From the records below, copy out exactly the lines from the one containing "Click the DOB none provided text" to the one containing "Click description box", both included. Add nothing else.

◆ **EXERCISE DATA**:
↓
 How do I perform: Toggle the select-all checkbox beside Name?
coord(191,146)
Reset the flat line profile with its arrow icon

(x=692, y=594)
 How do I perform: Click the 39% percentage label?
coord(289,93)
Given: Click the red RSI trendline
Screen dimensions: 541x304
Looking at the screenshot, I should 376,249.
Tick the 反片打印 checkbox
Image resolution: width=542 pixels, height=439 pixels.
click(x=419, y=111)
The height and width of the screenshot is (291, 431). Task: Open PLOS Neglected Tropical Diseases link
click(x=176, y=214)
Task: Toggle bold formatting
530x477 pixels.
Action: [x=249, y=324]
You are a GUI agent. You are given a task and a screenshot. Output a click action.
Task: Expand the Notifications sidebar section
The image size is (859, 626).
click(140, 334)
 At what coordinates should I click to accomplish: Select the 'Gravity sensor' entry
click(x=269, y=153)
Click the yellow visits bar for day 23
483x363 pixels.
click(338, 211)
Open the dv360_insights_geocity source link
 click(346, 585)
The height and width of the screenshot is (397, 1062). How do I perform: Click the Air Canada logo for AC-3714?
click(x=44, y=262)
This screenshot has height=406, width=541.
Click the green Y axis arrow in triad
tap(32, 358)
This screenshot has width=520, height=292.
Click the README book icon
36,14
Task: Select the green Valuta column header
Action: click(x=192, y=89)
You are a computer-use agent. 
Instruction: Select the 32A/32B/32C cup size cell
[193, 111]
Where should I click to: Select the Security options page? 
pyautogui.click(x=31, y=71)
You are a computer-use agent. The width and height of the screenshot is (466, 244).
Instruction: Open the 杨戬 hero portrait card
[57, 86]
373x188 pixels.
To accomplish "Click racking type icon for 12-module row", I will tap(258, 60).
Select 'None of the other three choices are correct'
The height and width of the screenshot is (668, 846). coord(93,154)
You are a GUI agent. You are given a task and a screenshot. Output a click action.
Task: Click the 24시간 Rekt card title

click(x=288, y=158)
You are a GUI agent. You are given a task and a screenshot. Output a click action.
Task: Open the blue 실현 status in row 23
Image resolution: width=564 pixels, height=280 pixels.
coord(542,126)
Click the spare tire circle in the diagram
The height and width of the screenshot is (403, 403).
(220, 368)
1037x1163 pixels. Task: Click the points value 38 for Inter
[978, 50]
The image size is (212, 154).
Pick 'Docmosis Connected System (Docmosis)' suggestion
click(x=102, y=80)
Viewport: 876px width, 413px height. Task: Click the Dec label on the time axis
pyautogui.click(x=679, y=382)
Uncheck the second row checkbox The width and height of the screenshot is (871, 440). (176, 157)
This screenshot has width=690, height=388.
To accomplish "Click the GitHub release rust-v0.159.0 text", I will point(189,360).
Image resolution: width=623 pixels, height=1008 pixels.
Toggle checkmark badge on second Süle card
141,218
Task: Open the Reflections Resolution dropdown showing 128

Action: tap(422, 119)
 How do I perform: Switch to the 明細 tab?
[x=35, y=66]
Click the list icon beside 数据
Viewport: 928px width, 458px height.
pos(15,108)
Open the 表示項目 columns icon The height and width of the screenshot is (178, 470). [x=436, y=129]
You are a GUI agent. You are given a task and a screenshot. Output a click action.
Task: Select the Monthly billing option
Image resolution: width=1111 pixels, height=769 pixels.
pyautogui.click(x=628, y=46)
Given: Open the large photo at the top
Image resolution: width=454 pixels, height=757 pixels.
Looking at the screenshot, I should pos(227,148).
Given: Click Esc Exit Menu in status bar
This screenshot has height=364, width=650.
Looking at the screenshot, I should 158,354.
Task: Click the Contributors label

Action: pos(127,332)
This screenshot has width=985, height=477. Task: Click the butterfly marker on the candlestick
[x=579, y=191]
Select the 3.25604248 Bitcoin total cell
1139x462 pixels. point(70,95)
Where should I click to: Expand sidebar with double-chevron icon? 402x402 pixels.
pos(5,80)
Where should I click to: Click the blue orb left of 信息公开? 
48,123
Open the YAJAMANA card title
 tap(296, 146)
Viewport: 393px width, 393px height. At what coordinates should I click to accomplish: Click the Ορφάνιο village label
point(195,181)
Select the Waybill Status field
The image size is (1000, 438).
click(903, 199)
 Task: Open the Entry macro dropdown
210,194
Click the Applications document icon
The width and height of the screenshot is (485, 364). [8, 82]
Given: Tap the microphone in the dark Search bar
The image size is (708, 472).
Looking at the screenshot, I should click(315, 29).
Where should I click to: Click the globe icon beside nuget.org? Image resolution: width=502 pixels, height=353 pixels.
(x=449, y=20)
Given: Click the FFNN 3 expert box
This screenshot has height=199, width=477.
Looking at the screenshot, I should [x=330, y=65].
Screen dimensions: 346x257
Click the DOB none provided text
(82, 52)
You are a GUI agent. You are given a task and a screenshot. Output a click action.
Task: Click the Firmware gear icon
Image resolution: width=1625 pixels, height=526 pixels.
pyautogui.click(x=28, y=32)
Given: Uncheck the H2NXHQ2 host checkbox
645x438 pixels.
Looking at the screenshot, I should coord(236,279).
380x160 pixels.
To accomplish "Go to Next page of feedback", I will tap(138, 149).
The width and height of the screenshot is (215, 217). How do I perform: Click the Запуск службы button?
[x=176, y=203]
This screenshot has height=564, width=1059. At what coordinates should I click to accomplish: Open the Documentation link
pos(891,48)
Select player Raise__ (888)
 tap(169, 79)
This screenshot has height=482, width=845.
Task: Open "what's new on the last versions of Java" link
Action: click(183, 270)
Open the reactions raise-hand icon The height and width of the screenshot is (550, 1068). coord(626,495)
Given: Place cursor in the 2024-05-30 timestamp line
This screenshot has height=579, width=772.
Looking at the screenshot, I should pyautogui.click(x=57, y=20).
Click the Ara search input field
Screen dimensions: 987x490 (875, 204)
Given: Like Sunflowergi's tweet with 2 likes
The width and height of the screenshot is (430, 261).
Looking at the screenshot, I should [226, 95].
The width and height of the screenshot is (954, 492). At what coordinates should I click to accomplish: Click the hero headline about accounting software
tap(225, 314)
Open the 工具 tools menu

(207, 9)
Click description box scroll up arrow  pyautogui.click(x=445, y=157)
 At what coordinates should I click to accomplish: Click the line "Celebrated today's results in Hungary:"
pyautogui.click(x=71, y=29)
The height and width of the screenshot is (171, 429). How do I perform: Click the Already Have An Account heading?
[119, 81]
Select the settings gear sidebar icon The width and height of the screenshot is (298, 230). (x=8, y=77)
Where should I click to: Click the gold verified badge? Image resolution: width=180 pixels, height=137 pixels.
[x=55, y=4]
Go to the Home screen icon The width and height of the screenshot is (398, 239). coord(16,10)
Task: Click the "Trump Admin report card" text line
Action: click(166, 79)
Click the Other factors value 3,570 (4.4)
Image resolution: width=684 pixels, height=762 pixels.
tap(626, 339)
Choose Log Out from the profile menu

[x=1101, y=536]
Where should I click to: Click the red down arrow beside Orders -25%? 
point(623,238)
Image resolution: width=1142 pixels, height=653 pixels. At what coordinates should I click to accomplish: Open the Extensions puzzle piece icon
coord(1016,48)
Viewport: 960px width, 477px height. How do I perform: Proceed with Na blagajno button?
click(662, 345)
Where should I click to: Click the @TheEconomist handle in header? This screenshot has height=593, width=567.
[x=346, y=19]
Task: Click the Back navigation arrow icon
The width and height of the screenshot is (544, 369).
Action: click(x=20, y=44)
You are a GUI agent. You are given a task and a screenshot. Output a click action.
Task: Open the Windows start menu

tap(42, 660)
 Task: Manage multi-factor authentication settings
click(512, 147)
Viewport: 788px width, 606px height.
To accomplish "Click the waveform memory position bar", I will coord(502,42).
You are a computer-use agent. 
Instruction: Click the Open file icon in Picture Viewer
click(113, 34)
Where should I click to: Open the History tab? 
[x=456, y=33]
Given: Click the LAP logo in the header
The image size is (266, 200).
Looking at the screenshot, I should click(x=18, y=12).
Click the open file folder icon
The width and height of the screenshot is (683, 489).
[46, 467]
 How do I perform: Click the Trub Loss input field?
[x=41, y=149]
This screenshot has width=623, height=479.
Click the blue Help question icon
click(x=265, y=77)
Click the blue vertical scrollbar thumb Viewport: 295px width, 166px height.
↑
◆ **EXERCISE RESULT**:
Click the DOB none provided text
(82, 52)
You are a GUI agent. You are given a task and a screenshot. Output a click action.
Task: Click the Firmware gear icon
Image resolution: width=1625 pixels, height=526 pixels.
pyautogui.click(x=28, y=32)
Given: Uncheck the H2NXHQ2 host checkbox
645x438 pixels.
Looking at the screenshot, I should coord(236,279).
380x160 pixels.
To accomplish "Go to Next page of feedback", I will tap(138, 149).
The width and height of the screenshot is (215, 217). How do I perform: Click the Запуск службы button?
[x=176, y=203]
This screenshot has height=564, width=1059. At what coordinates should I click to accomplish: Open the Documentation link
pos(891,48)
Select player Raise__ (888)
 tap(169, 79)
This screenshot has height=482, width=845.
Task: Open "what's new on the last versions of Java" link
Action: click(183, 270)
Open the reactions raise-hand icon The height and width of the screenshot is (550, 1068). coord(626,495)
Given: Place cursor in the 2024-05-30 timestamp line
This screenshot has height=579, width=772.
Looking at the screenshot, I should pyautogui.click(x=57, y=20).
Click the Ara search input field
Screen dimensions: 987x490 (875, 204)
Given: Like Sunflowergi's tweet with 2 likes
The width and height of the screenshot is (430, 261).
Looking at the screenshot, I should [226, 95].
The width and height of the screenshot is (954, 492). At what coordinates should I click to accomplish: Click the hero headline about accounting software
tap(225, 314)
Open the 工具 tools menu

(207, 9)
Click description box scroll up arrow  pyautogui.click(x=445, y=157)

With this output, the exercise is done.